- Born: Alister George McLellan 4 June 1919 Christchurch, New Zealand
- Died: 1 July 2012 (aged 93)
- Education: University of Edinburgh
- Scientific career
- Thesis: The radial distribution function and its application to the properties of fluids (1948)
- Doctoral advisor: Max Born
- Doctoral students: David J. Lockwood

= Alister McLellan =

New Zealand mathematician and academic physicist (1919–2012)
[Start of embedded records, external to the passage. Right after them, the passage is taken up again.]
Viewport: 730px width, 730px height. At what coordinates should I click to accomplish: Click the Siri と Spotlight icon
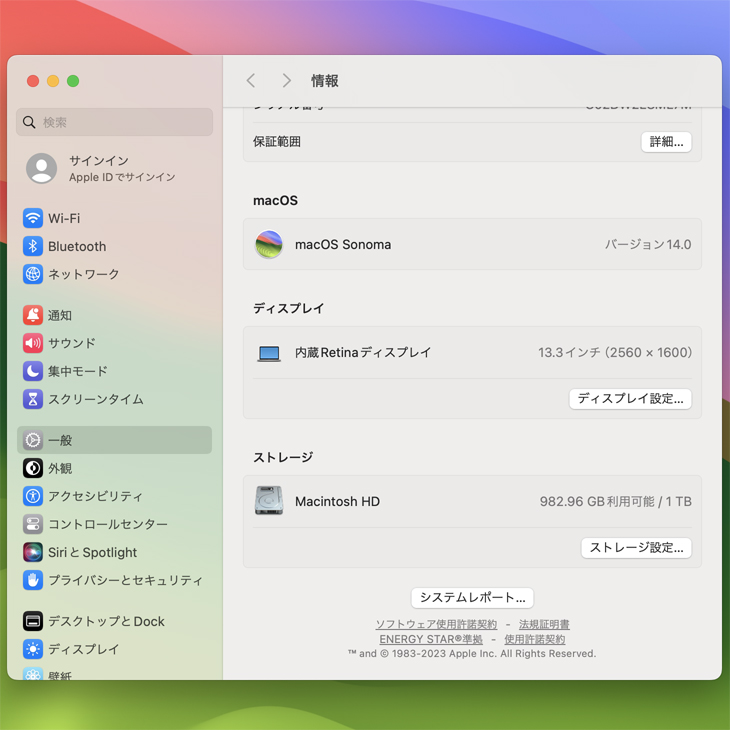33,552
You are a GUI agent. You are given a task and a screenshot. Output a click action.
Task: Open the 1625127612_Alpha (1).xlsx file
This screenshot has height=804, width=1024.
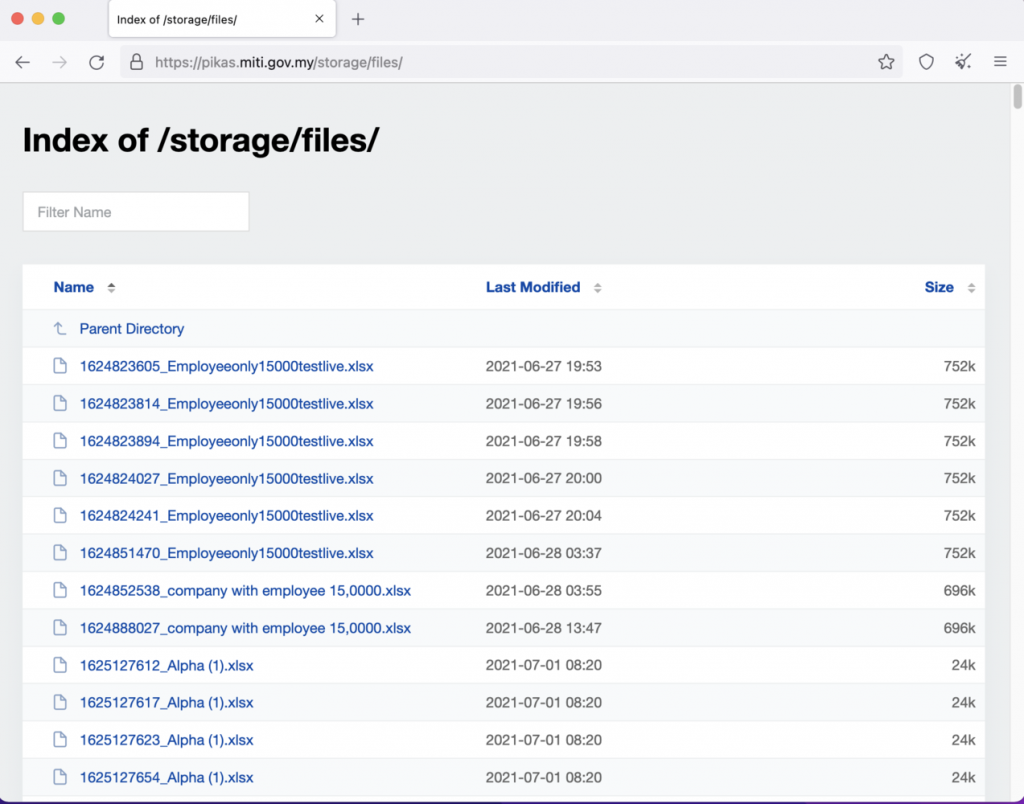point(166,666)
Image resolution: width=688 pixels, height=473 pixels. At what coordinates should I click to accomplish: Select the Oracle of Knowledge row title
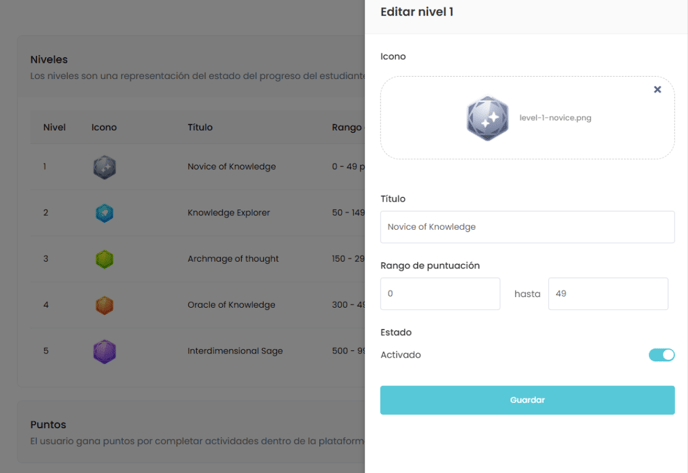(231, 305)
Alister George McLellan (4 June 1919 – 1 July 2012) was a New Zealand mathematician and physicist.

==Academic career==
Born in Christchurch and brought up in Westport, McLellan attended Nelson College and then the University of Otago, from where he graduated with a BSc and an MSc in mathematics and science. He joined the Department of Scientific and Industrial Research doing war work and after the war went to Edinburgh to do a PhD under Max Born. His thesis was entitled The radial distribution function and its application to the properties of fluids.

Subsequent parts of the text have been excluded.